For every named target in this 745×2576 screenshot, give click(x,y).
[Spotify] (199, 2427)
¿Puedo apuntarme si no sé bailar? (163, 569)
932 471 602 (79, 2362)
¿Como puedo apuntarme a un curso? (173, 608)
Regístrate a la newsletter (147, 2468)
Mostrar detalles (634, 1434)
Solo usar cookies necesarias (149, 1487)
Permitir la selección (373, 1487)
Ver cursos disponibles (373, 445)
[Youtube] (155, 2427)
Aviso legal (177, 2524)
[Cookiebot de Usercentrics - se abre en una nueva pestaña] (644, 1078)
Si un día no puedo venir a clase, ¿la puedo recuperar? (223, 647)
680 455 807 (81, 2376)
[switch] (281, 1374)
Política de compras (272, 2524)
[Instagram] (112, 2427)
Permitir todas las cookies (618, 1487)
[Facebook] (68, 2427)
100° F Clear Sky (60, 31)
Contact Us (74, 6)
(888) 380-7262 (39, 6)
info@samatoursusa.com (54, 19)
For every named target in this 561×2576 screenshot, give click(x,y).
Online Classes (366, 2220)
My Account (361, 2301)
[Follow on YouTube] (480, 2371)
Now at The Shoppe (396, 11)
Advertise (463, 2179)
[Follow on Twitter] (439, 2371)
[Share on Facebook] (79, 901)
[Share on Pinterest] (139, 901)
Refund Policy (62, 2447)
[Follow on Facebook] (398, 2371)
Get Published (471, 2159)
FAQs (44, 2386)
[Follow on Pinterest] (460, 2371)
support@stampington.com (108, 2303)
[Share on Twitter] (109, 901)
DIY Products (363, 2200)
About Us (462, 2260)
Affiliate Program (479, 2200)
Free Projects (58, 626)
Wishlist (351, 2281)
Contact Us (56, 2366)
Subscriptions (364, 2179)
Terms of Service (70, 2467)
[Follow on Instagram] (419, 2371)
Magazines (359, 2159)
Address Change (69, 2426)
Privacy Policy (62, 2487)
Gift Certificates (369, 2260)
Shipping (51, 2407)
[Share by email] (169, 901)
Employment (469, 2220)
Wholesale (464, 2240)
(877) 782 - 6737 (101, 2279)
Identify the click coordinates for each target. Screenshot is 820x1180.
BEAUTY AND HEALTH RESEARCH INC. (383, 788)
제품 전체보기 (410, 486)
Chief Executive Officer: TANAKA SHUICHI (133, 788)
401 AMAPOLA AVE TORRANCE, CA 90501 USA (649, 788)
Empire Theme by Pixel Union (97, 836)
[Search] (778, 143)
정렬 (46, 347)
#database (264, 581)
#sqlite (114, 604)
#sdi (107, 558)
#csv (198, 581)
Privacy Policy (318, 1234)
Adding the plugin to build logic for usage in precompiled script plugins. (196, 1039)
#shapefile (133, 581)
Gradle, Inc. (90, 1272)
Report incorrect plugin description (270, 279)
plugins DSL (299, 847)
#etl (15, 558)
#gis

Problem to solve | All lines from the one that contains "[Follow on Facebook] (398, 2371)" to the end of the records above are to be copied exactly; leave out the rest.

Exercise solution |
[Follow on Facebook] (398, 2371)
Get Published (471, 2159)
FAQs (44, 2386)
[Follow on Pinterest] (460, 2371)
support@stampington.com (108, 2303)
[Share on Twitter] (109, 901)
DIY Products (363, 2200)
About Us (462, 2260)
Affiliate Program (479, 2200)
Free Projects (58, 626)
Wishlist (351, 2281)
Contact Us (56, 2366)
Subscriptions (364, 2179)
Terms of Service (70, 2467)
[Follow on Instagram] (419, 2371)
Magazines (359, 2159)
Address Change (69, 2426)
Privacy Policy (62, 2487)
Gift Certificates (369, 2260)
Shipping (51, 2407)
[Share by email] (169, 901)
Employment (469, 2220)
Wholesale (464, 2240)
(877) 782 - 6737 (101, 2279)
Identify the click coordinates for each target. Screenshot is 820x1180.
BEAUTY AND HEALTH RESEARCH INC. (383, 788)
제품 전체보기 (410, 486)
Chief Executive Officer: TANAKA SHUICHI (133, 788)
401 AMAPOLA AVE TORRANCE, CA 90501 USA (649, 788)
Empire Theme by Pixel Union (97, 836)
[Search] (778, 143)
정렬 (46, 347)
#database (264, 581)
#sqlite (114, 604)
#sdi (107, 558)
#csv (198, 581)
Privacy Policy (318, 1234)
Adding the plugin to build logic for usage in precompiled script plugins. (196, 1039)
#shapefile (133, 581)
Gradle, Inc. (90, 1272)
Report incorrect plugin description (270, 279)
plugins DSL (299, 847)
#etl (15, 558)
#gis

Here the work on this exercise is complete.